À quelques semaines des élections législatives prévues en septembre prochain, la question de la participation politique des Marocains résidant à l’étranger (MRE) revient avec insistance dans le débat public. Une nouvelle fois, plusieurs voix plaident pour une implication plus forte de cette composante essentielle de la nation, forte de plusieurs millions de citoyens établis aux quatre coins du monde, dont l’apport économique, social et culturel au Royaume ne cesse de croître.
Parmi les défenseurs de cette vision figure le politologue Dr Redouane Kadiri, président de la Fondation des Compétences des Marocains Résidant à l’Étranger, qui estime que la diaspora ne peut plus être cantonnée à un simple rôle économique. Pour lui, les compétences marocaines installées à l’étranger constituent une véritable richesse stratégique qui mérite d’être davantage associée aux grandes décisions nationales.
« Les Marocains du monde doivent être considérés comme une force de proposition et non uniquement comme des pourvoyeurs de devises », souligne le Dr Redouane Kadiri, appelant à une représentation politique plus conforme à leur poids réel et à leur contribution au développement du pays.
Chaque année, les transferts financiers des MRE représentent plusieurs dizaines de milliards de dirhams, auxquels s’ajoutent des investissements, des projets entrepreneuriaux ainsi qu’un précieux transfert de savoir-faire. Pourtant, nombreux sont ceux qui estiment que cette communauté reste insuffisamment intégrée aux mécanismes de décision publique.
À l’approche des échéances électorales, plusieurs observateurs considèrent que le moment est venu d’ouvrir un débat serein sur les modalités d’une participation plus active de la diaspora, que ce soit par une représentation parlementaire spécifique, un renforcement des instances consultatives ou une meilleure implication dans l’élaboration des politiques publiques.

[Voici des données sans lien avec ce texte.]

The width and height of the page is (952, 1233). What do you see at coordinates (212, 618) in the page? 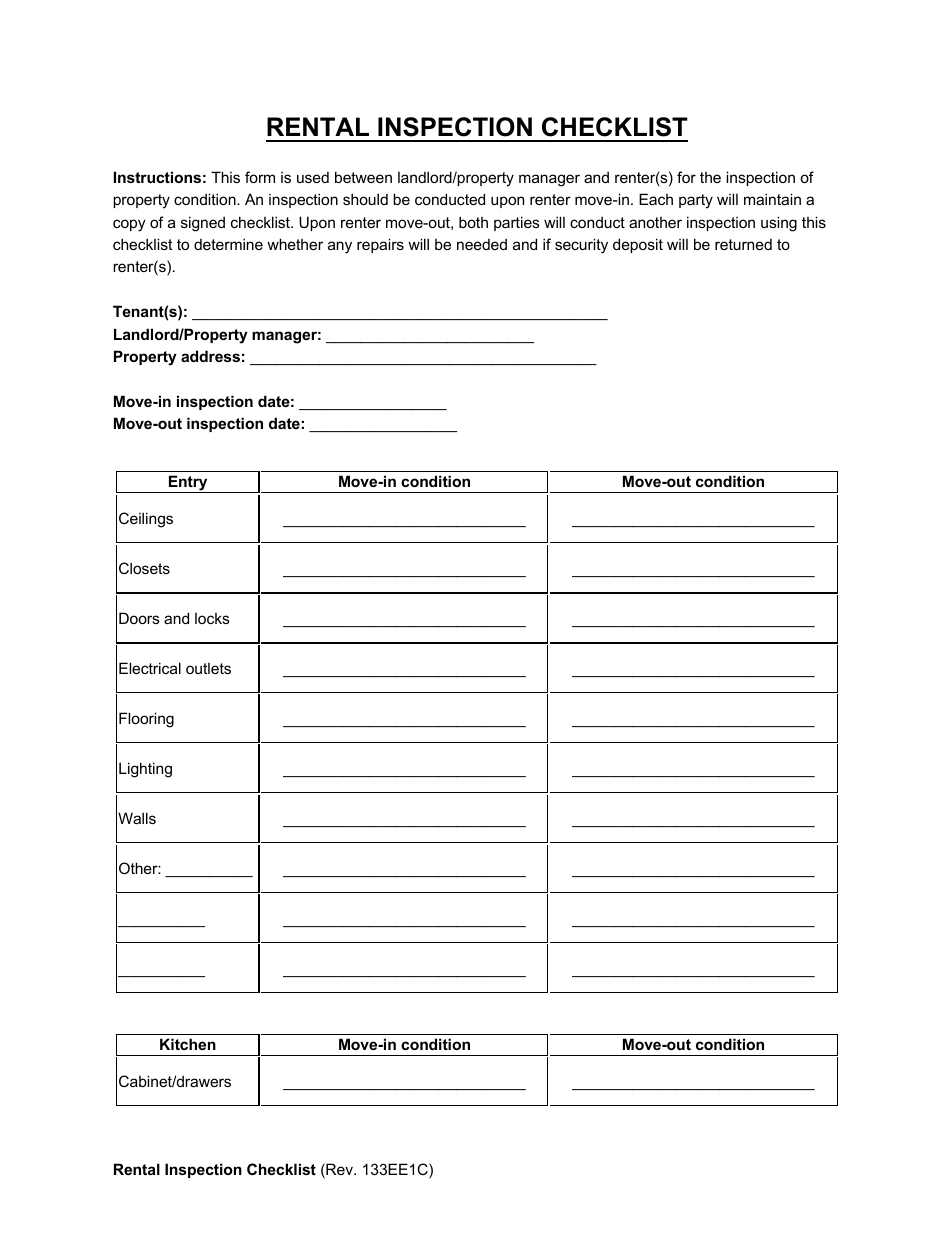
I see `locks` at bounding box center [212, 618].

Au-delà de l’enjeu électoral, cette réflexion s’inscrit dans une dynamique plus large visant à mobiliser toutes les compétences marocaines, où qu’elles se trouvent, au service des grands chantiers du Royaume. Les préparatifs de la Coupe du monde 2030, l’accélération des investissements et les profondes transformations économiques du pays renforcent la nécessité de créer des passerelles durables entre le Maroc et ses talents établis à l’étranger.
Pour le Dr Redouane Kadiri, cette évolution relève moins d’une revendication que d’une logique nationale. Associer pleinement les Marocains du monde à la vie démocratique permettrait de consolider les liens qui les unissent à leur pays d’origine tout en mettant leur expérience internationale au service du développement du Royaume.